In the meantime, America is itself highly limiting of Taiwanese sovereignty in the world. It was because America de-acknowledged Taiwan to begin with that Taiwan became unacknowledged by the majority of the international community. Moriarty’s comments were given at ROC National Day celebrations in the US, for example, during which the ROC flag is not even allowed to have a flag raising ceremony because the US does not technically recognize the ROC.

And despite platitudes that America would stand on the side of democracy, as former Idaho Republican Party chair Stephen Yates, has stated in the past, it is unlikely that America would support a democratic referendum in favor of independence because this would disrupt the status quo of cross-strait relations which America hopes to maintain. This is in line with America actively opposing independence referendums in other sensitive geopolitical contexts with high American involvement, even when political actors supported by the US vote in favor of independence, as with the recent Kurdish referendum in Iraqi Kurdistan.

America’s distaste for “separatism” and claims that it must maintain the status quo tend to be ironic, given that America itself originated out of a blood, years-long separatist war against Great Britain, and this remains part of American nationalism. But American hypocrisy in its international affairs is nothing new.

On the other hand, it is the self-inflicted misfortune of the Taiwanese people to forever be begging for scraps at the table from America and happy whenever America throws it a scrap, as with the recent Taiwan Relations Act encouraging travel of government officials on both sides between Taiwan and America—something which would be a rather basic right of Taiwan to begin with, if not for it having been forced into a situation of being unacknowledged by the majority of the world and suspended in this state by America. Sometimes this goes hand-in-hand with a large degree of self-delusion about how significant this seeing, mistaking high-handed Chinese condemnations as a sign that this is significant in any way, instead of being a basic right Taiwan should have had to begin with.

National Day commemorations at the Taipei Economic and Cultural Representative Office on October 5th. Photo credit: TECRO

Indeed, it should be basic common sense that American support of Taiwan would only go up to a certain point, after which it is no longer in America’s rational interest to support Taiwan. Given that China is many magnitudes of scale larger than Taiwan, in a choice between Taiwan and China, it makes little sense for America to chose Taiwan.
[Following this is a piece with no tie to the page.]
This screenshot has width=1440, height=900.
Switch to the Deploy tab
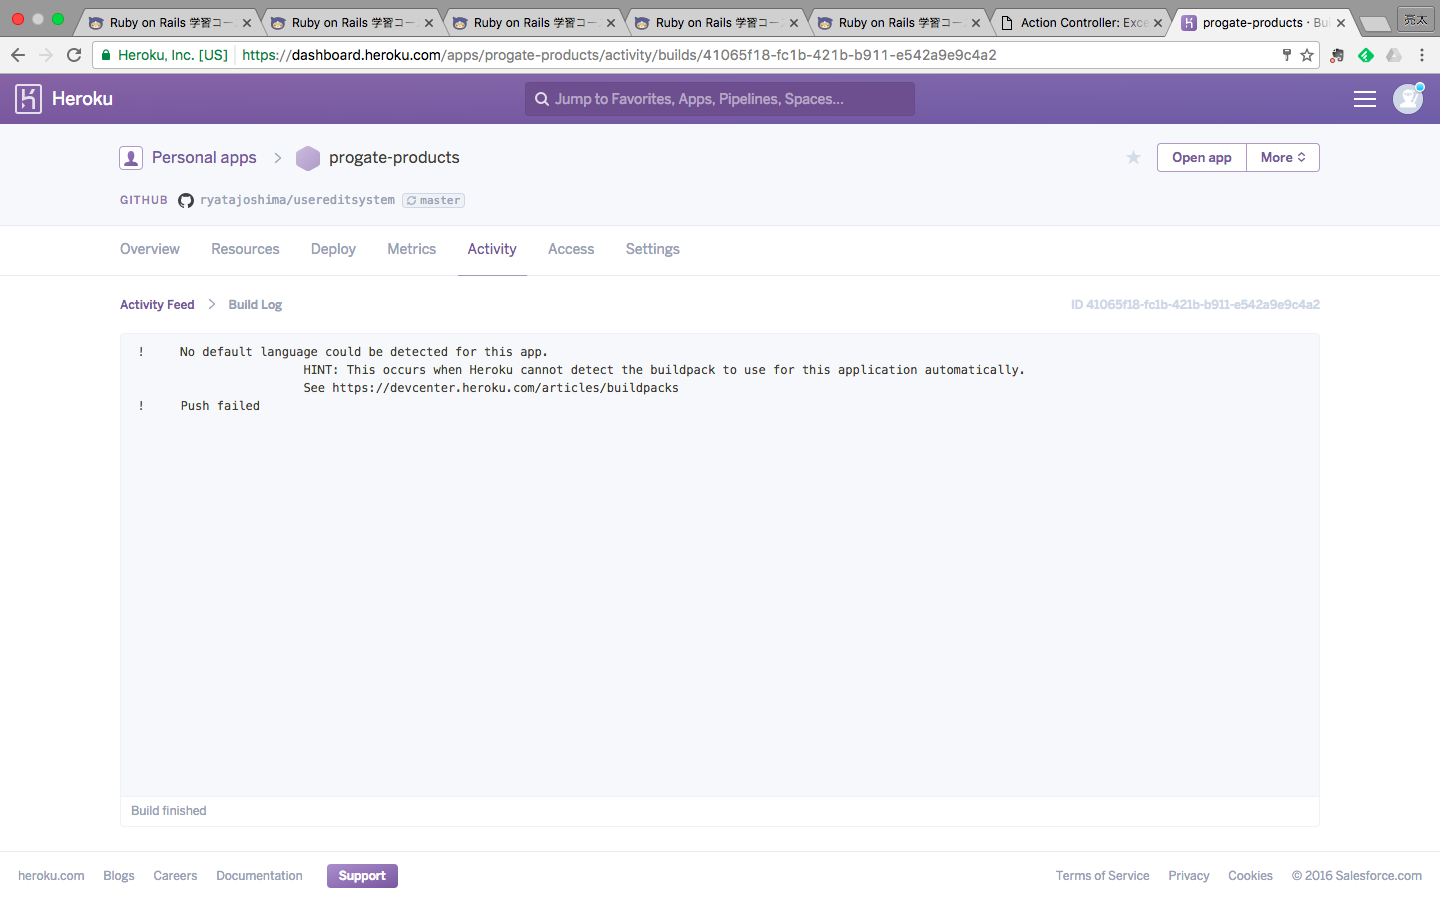click(x=333, y=249)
But a great deal of idealization about America as a global defender of freedom and democracy persists in Taiwan, in spite of all the proof to the contrary which should be quite evident from how America backed KMT rule for so many years and at present continues to leave Taiwan suspended permanently in a state where it constantly faces threats to its democracy from China.
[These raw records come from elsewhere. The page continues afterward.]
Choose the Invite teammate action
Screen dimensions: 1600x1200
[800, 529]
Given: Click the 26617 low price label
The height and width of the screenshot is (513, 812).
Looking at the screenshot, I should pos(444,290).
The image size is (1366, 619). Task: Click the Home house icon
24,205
Comments by Moriarty made during ROC National Day are simply another case in point then, showing how America places the burden for maintaining cross-strait relations solely on Taiwan while itself maintaining a highly contradictory position on Taiwan. None of this should surprise at this point, but despite how obvious this should be, critical stances towards America are rarely expressed in Taiwan. One does not expect this to change soon.